Provided records –

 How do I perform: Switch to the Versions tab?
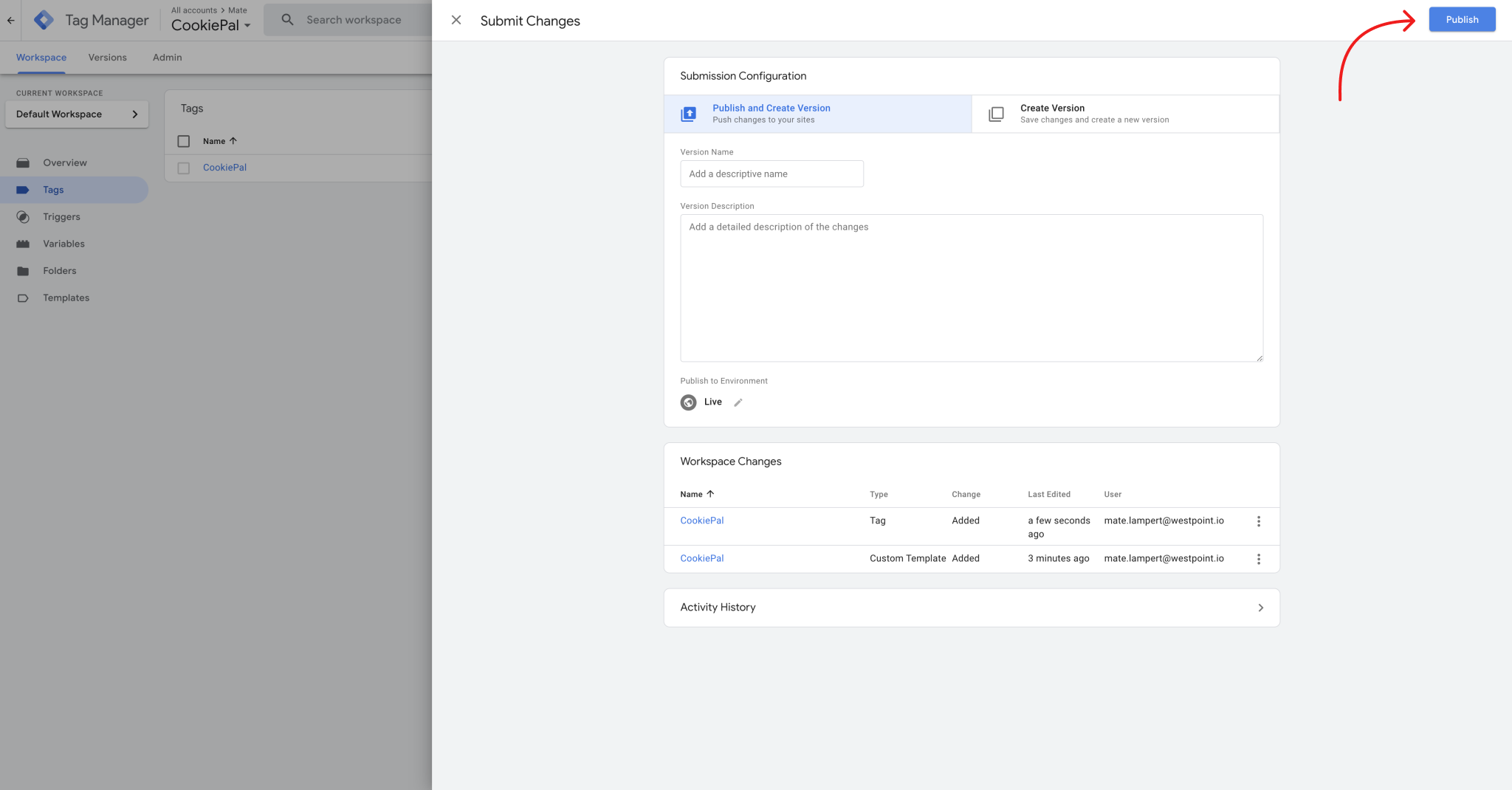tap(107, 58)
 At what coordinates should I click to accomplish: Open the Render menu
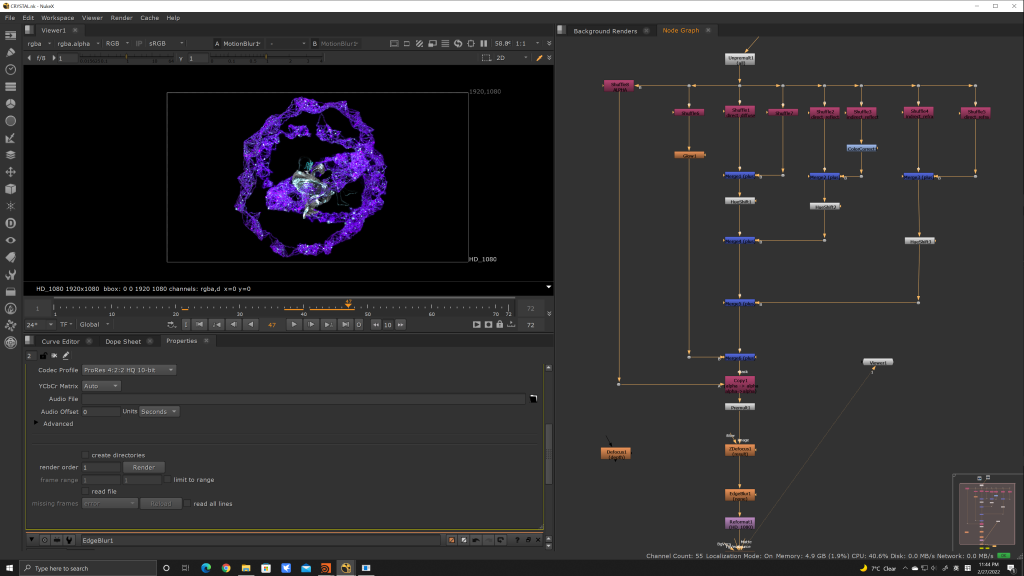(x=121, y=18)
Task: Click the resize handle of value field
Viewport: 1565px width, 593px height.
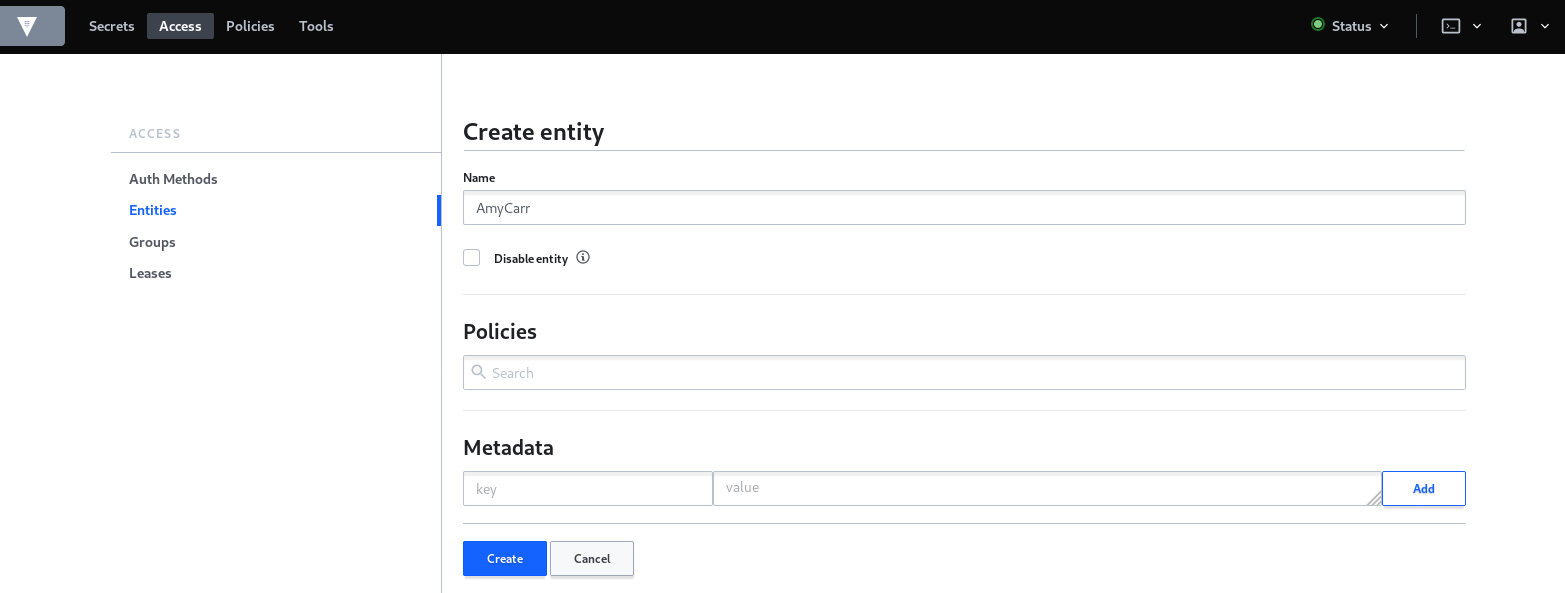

Activity – Write out each entry exactly as given, but skip the pictures.

Response below –
 How do I perform: Switch to the Versions tab?
tap(107, 58)
 At what coordinates should I click to accomplish: Open the Render menu
(x=121, y=18)
Task: Click the resize handle of value field
Viewport: 1565px width, 593px height.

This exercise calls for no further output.